Piel electrónica neuromórfica: el avance que permite a los robots “sentir dolor” y reaccionar como los humanos

Un equipo de investigadores de la City University of Hong Kong, liderado por el científico Yuyu Gao, ha desarrollado una innovadora piel electrónica neuromórfica —conocida como e-skin— que replica de forma sorprendente el funcionamiento del sistema nervioso humano. Este avance, pensado especialmente para robots humanoides, les permite no solo detectar el tacto, sino también reconocer presiones peligrosas y reaccionar de inmediato mediante reflejos protectores. El resultado podría marcar un antes y un después en la seguridad y naturalidad de la interacción entre humanos y robots.

A diferencia de los sensores robóticos tradicionales, que se limitan a medir fuerza y enviar datos a un procesador central para su análisis, esta nueva e-skin va un paso más allá. Convierte directamente la presión en impulsos eléctricos similares a los nerviosos, diseñados para estimular células neuronales artificiales. En la práctica, esto significa que el robot puede distinguir entre un toque suave y un golpe doloroso, de forma muy parecida a como lo hace el cuerpo humano.

Cómo la piel electrónica detecta el dolor y activa reflejos

El funcionamiento de esta tecnología fue descrito en un artículo científico publicado en la prestigiosa revista PNAS. La piel neuromórfica está compuesta por cuatro capas, inspiradas en las vías nerviosas humanas. Cuando el contacto es leve, la e-skin genera señales de baja intensidad que se envían al procesador central del robot. Esto le permite “sentir” el contacto, identificar su ubicación y responder de manera controlada.

Sin embargo, cuando la presión supera un umbral preestablecido de dolor, el sistema actúa de forma completamente distinta. En lugar de enviar la información al cerebro del robot para su procesamiento, la piel genera un pulso de alto voltaje que se dirige directamente a los motores. Este atajo provoca un reflejo inmediato de retirada, similar al que experimenta una persona cuando toca algo caliente o punzante.

En términos prácticos, la piel cuenta con su propio “centro del dolor” integrado. Gracias a ello, el robot puede reaccionar casi instantáneamente ante estímulos peligrosos, reduciendo de manera significativa el riesgo de daños tanto para la máquina como para las personas que la rodean. Esta rapidez de respuesta es clave en entornos donde humanos y robots trabajan codo a codo, como fábricas, hospitales o centros de investigación.

Autodiagnóstico y reemplazo rápido de módulos

Otro aspecto destacable de esta e-skin neuromórfica es su capacidad para monitorear su propio estado. Cada módulo sensor emite de forma continua una pequeña señal de “latido”, que confirma que está funcionando correctamente. Si una sección de la piel se corta o se daña, esa señal desaparece, alertando al sistema sobre la ubicación exacta del problema.

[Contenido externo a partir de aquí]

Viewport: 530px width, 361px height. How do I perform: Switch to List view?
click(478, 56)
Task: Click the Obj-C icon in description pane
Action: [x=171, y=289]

Aunque la piel no tiene la capacidad de autorrepararse, los investigadores han solucionado este punto con un diseño modular magnético. Los sensores se acoplan y desacoplan como bloques de Lego, lo que permite retirar y reemplazar las partes dañadas en cuestión de segundos. Esta característica resulta especialmente útil para robots que operan en condiciones duras o industriales, donde el desgaste es frecuente y el tiempo de mantenimiento debe reducirse al mínimo.

Hacia robots más empáticos y seguros

Actualmente, el equipo de investigación trabaja en mejorar aún más la sensibilidad de la e-skin, con el objetivo de que un robot pueda detectar múltiples contactos simultáneos en diferentes partes de su “cuerpo”. De lograrse, esto abriría la puerta a una comprensión mucho más rica y compleja de la interacción física, acercando el comportamiento de los robots al de los seres humanos.

La combinación de percepción táctil, detección de dolor y respuestas reflejas convierte a esta piel electrónica neuromórfica en un avance clave para el desarrollo de robots más seguros, intuitivos y “empáticos”. No se trata solo de máquinas más eficientes, sino de sistemas capaces de interactuar de forma responsable y natural con las personas en el mundo real.

En un futuro cercano, tecnologías como esta podrían ser fundamentales para que los robots dejen de ser simples herramientas y se conviertan en verdaderos colaboradores humanos, capaces de entender límites físicos, reaccionar ante el peligro y convivir con nosotros de manera mucho más armoniosa.